* _Source text_:
============================================================

How do you grow and maintain a long mane?
This is a lot like maintaining hair on your own head - you want to prevent breakage (you will have hair shedding, this is normal and all animals with hair do it.) Breakage is the result of brittle and unhealthy hair, or sometimes wind knots and tangles can lead to breakage. Daily attention is key.
In order to grow a great mane, you must feed it from the inside. Our friend Karen from Kentucky Performance Products lets us in on some nutritional tidbits for growing a great mane and tail.
"Certain nutrients, such as omega fatty acids; the trace minerals zinc, copper and iodine; the essential amino acids lysine and methionine (found in high quality proteins) and the B vitamin biotin, must be present in the correct amounts in a horse’s diet or skin, hooves, and hair will suffer. Getting the right balance is key, more is not always better. Take selenium for instance, this trace mineral must be properly balanced in the diet, too much selenium can cause toxicity which leads to hair loss in the mane and tail, among other symptoms."

============================================================

* _Input data_:
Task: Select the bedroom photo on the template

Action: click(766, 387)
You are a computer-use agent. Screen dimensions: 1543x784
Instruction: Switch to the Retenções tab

============================================================

* _Work instructions_:
1. Revise the horse mane text between "How do you grow" and "mane and tail.", inclusive, replacing "brittle" with "dry".
2. Using the horse mane text, mark each statement yes or no and quote the deciding words: (a) Hair shedding in a horse is abnormal. (b) Too much selenium can cause hair loss in the mane and tail. (c) Lysine and methionine are B vitamins.
3. List every trace mineral that the horse mane text names.
Answer from the horse mane text alone, not the data.

* _Outputs in order_:
1.
How do you grow and maintain a long mane?
This is a lot like maintaining hair on your own head - you want to prevent breakage (you will have hair shedding, this is normal and all animals with hair do it.) Breakage is the result of dry and unhealthy hair, or sometimes wind knots and tangles can lead to breakage. Daily attention is key.
In order to grow a great mane, you must feed it from the inside. Our friend Karen from Kentucky Performance Products lets us in on some nutritional tidbits for growing a great mane and tail.

2.
(a) No: "you will have hair shedding, this is normal"
(b) Yes: "too much selenium can cause toxicity which leads to hair loss in the mane and tail"
(c) No: "the essential amino acids lysine and methionine"

3.
- zinc
- copper
- iodine
- selenium